_Your instructions:_
After locating the line with "Image resolution: width=1270", set down that line and all the lines that follow it, unchanged, to the end of the records; omit the pictures.

_Record extracts:_
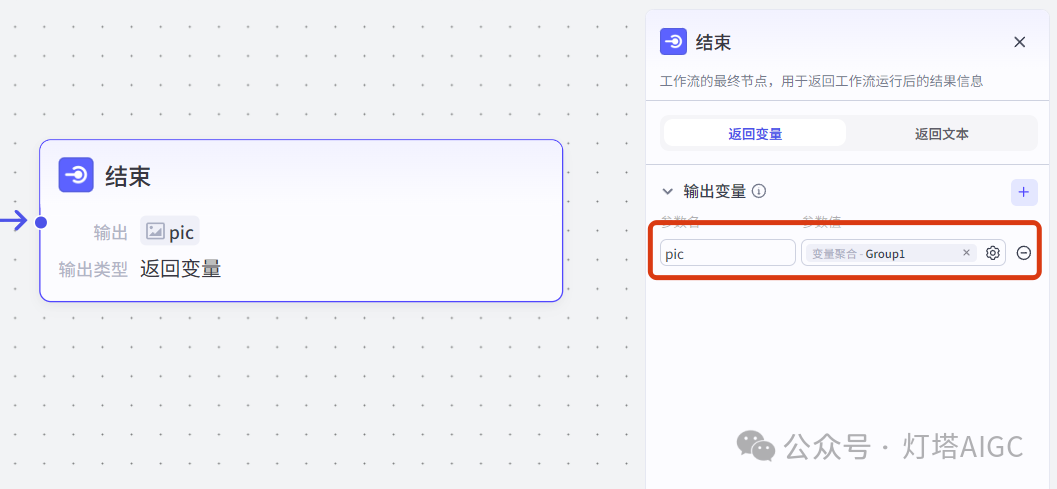
Task: Click the image icon beside pic output
Action: tap(156, 231)
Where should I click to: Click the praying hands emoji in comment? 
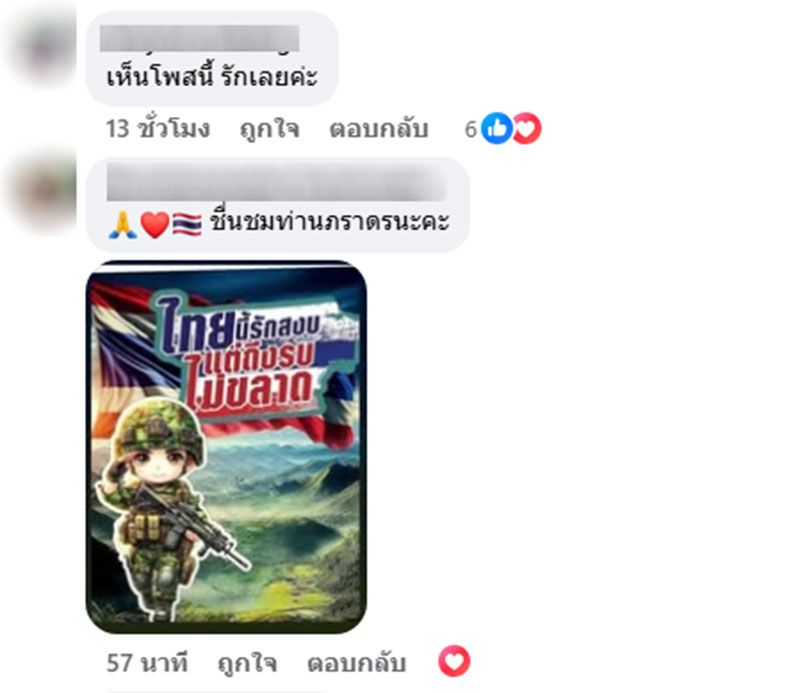122,225
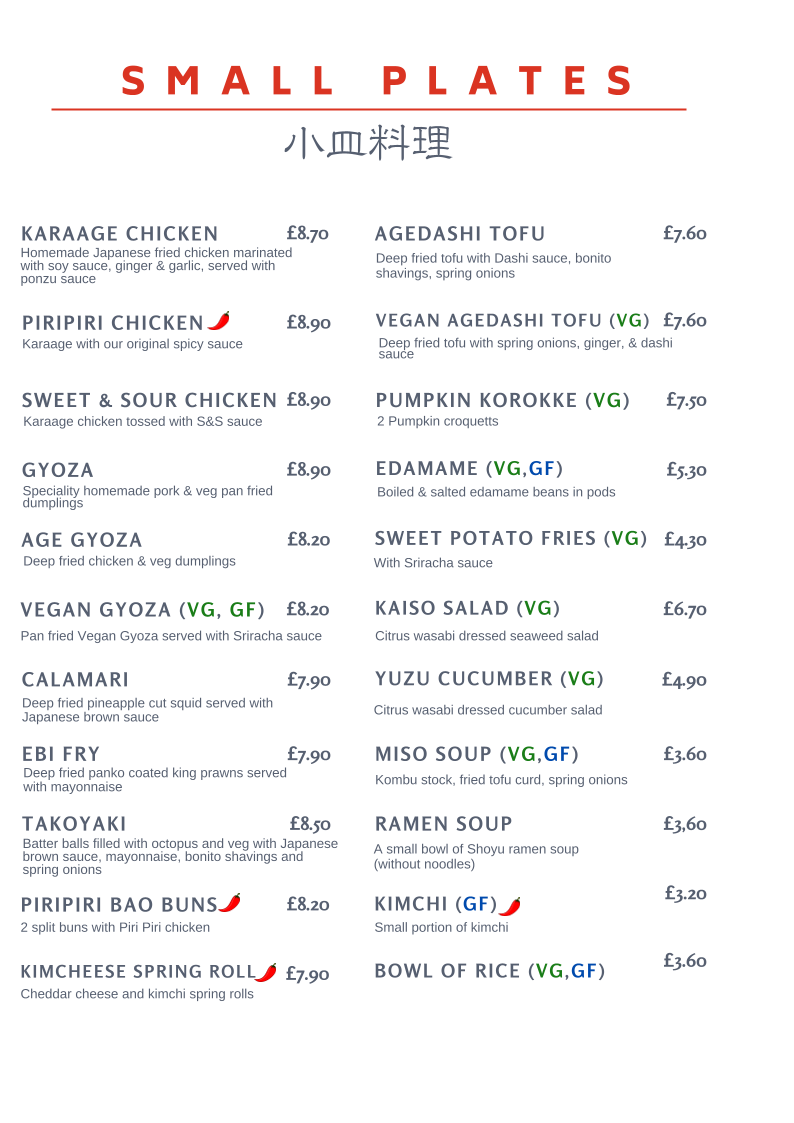Image resolution: width=794 pixels, height=1123 pixels.
Task: Select the Yuzu Cucumber item name
Action: click(489, 678)
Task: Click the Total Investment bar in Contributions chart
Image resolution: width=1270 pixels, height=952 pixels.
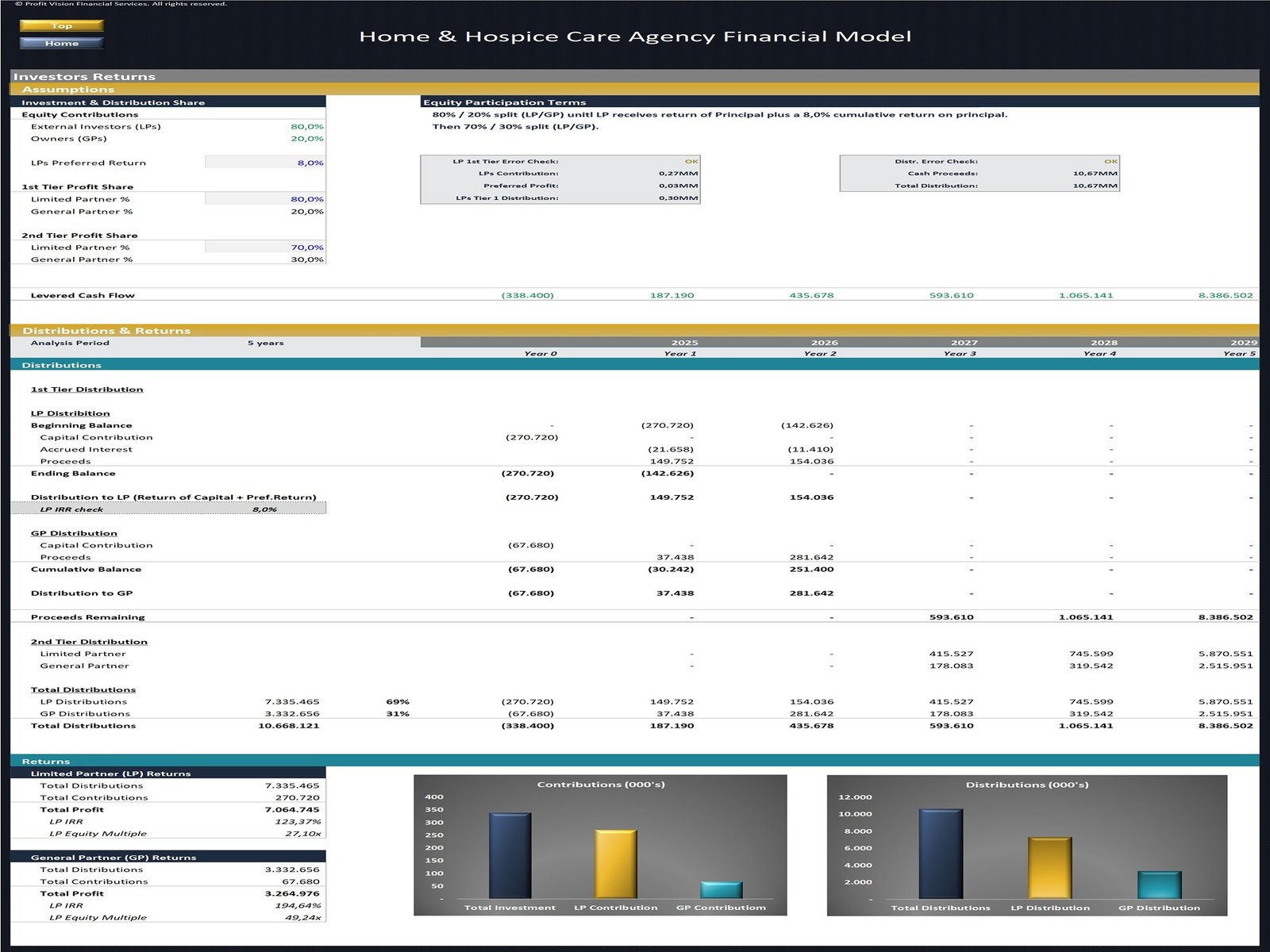Action: click(510, 855)
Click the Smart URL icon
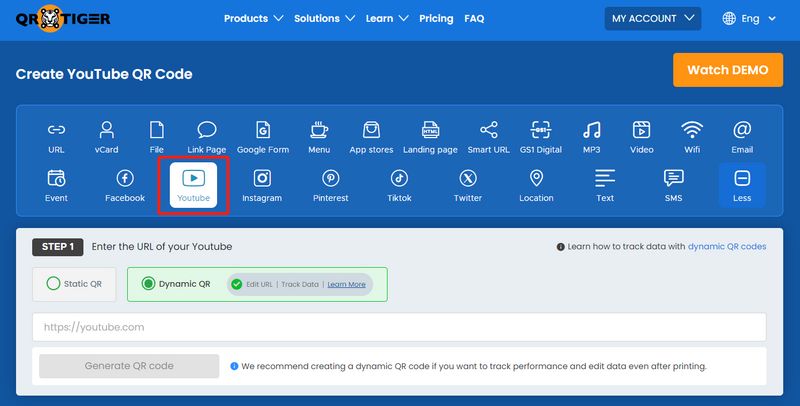The width and height of the screenshot is (800, 406). tap(488, 137)
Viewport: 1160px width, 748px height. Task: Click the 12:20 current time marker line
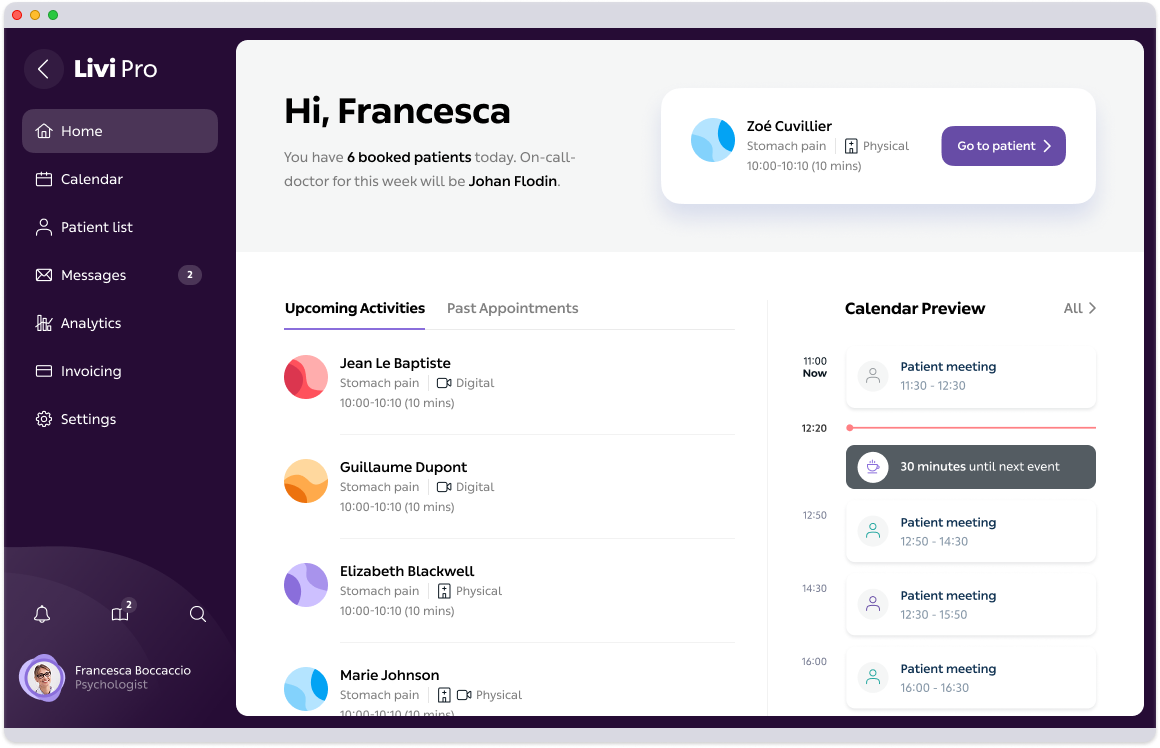(972, 428)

_Your solution:_
Image resolution: width=1270 pixels, height=952 pixels.
Action: click(510, 855)
Click the Smart URL icon
The width and height of the screenshot is (800, 406). tap(488, 137)
Viewport: 1160px width, 748px height. Task: Click the 12:20 current time marker line
(972, 428)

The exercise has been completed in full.